Texte de lecture.
------------------------
Cette masculinité de la filiation religieuse sous-tend le problème de la place des femmes dans le processus de constitution d’une généalogie fondée en Dieu, l’élément féminin étant relativement absent de la scène principale : Ibrahim sacrifiant son fils Ismaël à Allah. Comme nous l’avons déjà suggéré, cette place a priori secondaire des femmes dans le sacrifice peut être comprise du point de vue du rapport entre naissance et mort : mettant biologiquement leurs enfants au monde, elles en signent naturellement l’arrêt de mort. Les hommes, privés quant à eux de la capacité naturelle d’engendrer la vie, se trouvent contraints d’expliciter rituellement leur capacité généalogique sous la forme d’une alliance avec Dieu par le sacrifice.

Le sacrifice consiste ainsi à manipuler la vie naturelle par l’intermédiaire d’une mort rituelle, à transformer la vie biologique en vie spirituelle. On peut admettre que la trame abrahamique du sacrifice est un processus de fabrication par les hommes de leur propre généalogie, qui reste problématique en dehors du recours à l’alliance. Ainsi articulé, le sacrifice en islam semble simultanément une alliance des hommes et de Dieu et une disjonction sociale entre hommes et femmes, ce qui n’est pas le cas de la conception chrétienne du sacrifice 445 .
------------------------
Données fournies.

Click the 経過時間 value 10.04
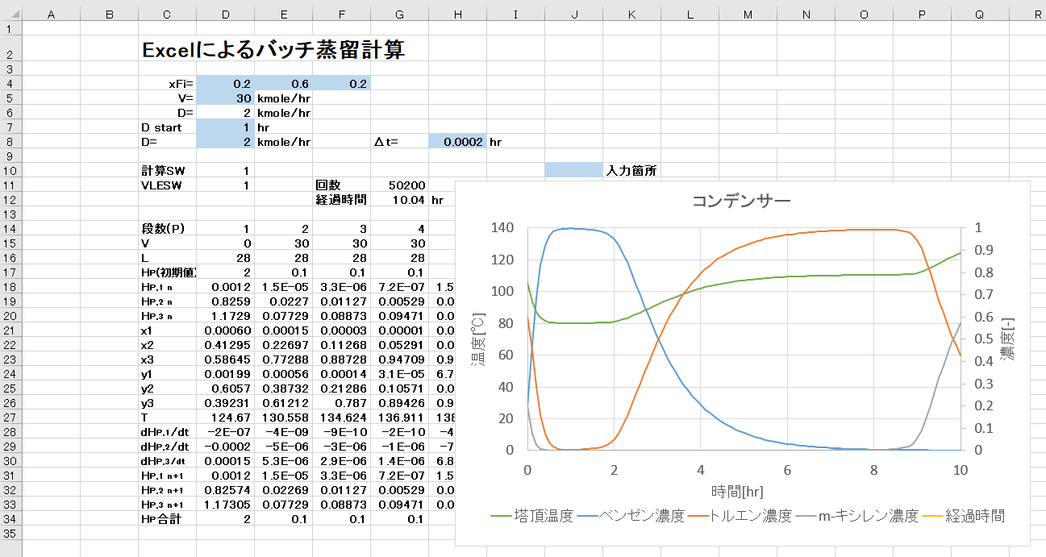 click(x=399, y=200)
------------------------
Activité A.
Selon le texte de lecture, pourquoi les hommes sont-ils contraints d'expliciter rituellement leur capacité généalogique par une alliance avec Dieu ? Répondez en une à trois phrases.
Activité B.
Prolongez le texte de lecture sur le sacrifice abrahamique à partir de sa dernière phrase.

Résultat de l'exercice A.
Les hommes sont privés de la capacité naturelle d'engendrer la vie, contrairement aux femmes, qui mettent biologiquement leurs enfants au monde. Ils doivent donc affirmer cette capacité généalogique sous une forme rituelle, par le sacrifice qui scelle leur alliance avec Dieu.

Résultat de l'exercice B.
Alors que l’on a pu penser que sous l’espèce du monothéisme et en particulier du christianisme, le sacrifice signifiait simultanément une affirmation et une rupture de la parenté initiale des hommes avec les dieux (totémisme), rupture qui devenait synonyme de constitution symbolique du sujet, le sacrifice en islam évoque d’autres ruptures sociales, d’autres modes de la distinction au sein des sociétés musulmanes par le dispositif rituel sacrificiel. Une même logique sous-tend le sacrifice et les rites de séparation de la mère et de l’enfant : sacrifice ibrahimien (lors du pélerinage et pour l’ayd), sacrifice âqiqa lors de la naissance d’un enfant, coupe rituelle des cheveux du nouveau-né, circoncision sont des modalités différentes d’un même travail de rupture (Bonte, 1999b).

Notes
442.

Nous utiliserons l’adjectif « ibrahimien » dans le contexte musulman, et l’adjectif « abrahamique » dans le contexte plus large des religions du Livre.

443.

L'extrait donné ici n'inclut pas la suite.